╭─ TEXT SHOWN

October’s Amusing Tax Convictions

Over the years, this column has seen loads of tax evasion from nearly every industry and walk of life, but one of the few career paths that has only rarely shown up is medical doctors.  Well, today, that ends.  Krishnaswami Sriram attempted to evade payment of approximately $1.6 million in taxes, penalties and interest he owed to the IRS. Among other evasive acts, Sriram allegedly caused his children to be the nominal owners of two rental properties he owned and operated, while still continuing to receive income from those properties.  It’s expected that Sririam’s trial, near Chicago, could result in a multiple-year sentence as well as restitution and a punitive fines. 

It’s long been assumed that the defense contracting world might have a few seedy characters, and that theory has been confirmed with the guilty plea from Zachary A. Friedman, of New York.  From 2013 to 2015 Friedman evaded taxes he owed to the IRS by providing false information to his tax preparer that underreported the income he earned for each of those years.  This is the fourth guilty plea from one particular company, and what makes this especially worrisome is Friedman didn’t hide millions of dollars, but rather, less than half a million over the three year period.  This places him into a solidly middle-class tax bracket, and with thousands of new IRS agents expected to be hired in the coming years, this case could be a harbinger of things to come from the IRS.

Several months ago, this column ran a brief regarding a Florida man indicted for attempting to “sell” tax deductions via syndication of conservation easements.  From approximately 2015 through 2019, Randall Lenz, of Boca Raton, Florida, a licensed CPA and attorney,  marketed illegal tax shelters developed and promoted by other individuals. In return, Lenz received a commission of 12% of the money his clients paid for their tax shelters. In all, Lenz received more than $700,000 in commissions.  With his guilty plea, it’s expected he’ll face up to three years in prison, multiple fines, and restitution.

╰─
╭─ PROVIDED RECORDS

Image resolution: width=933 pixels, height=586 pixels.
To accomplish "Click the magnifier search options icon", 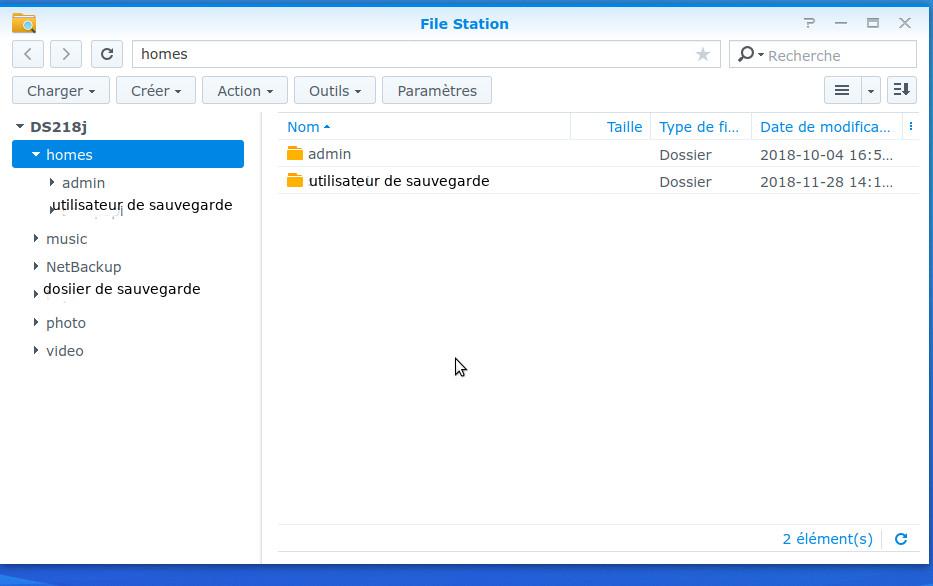I will tap(749, 54).
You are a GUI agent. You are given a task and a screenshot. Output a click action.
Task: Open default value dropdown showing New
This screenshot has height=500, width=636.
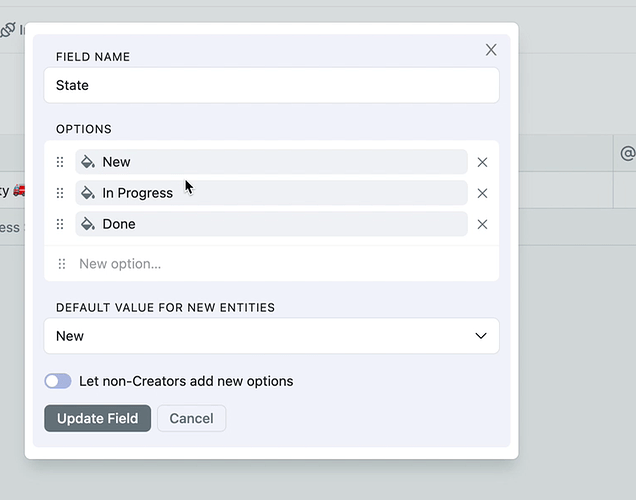[271, 336]
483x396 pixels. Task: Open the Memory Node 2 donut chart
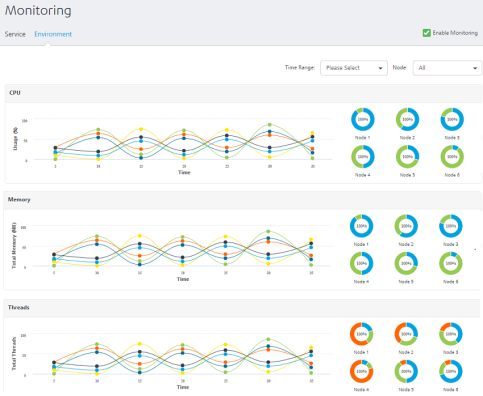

╰─

**ABOUT THIS EXERCISE**
According to the tax convictions column, why is Zachary A. Friedman's case especially worrisome? Answer in one to three sentences. The records come from a separate source and are unrelated to the tax column.

**TASK RESPONSE**
Friedman hid less than half a million dollars over three years rather than millions, which places him in a solidly middle-class tax bracket. With thousands of new IRS agents expected to be hired in the coming years, the column sees his case as a possible harbinger of what is to come from the IRS.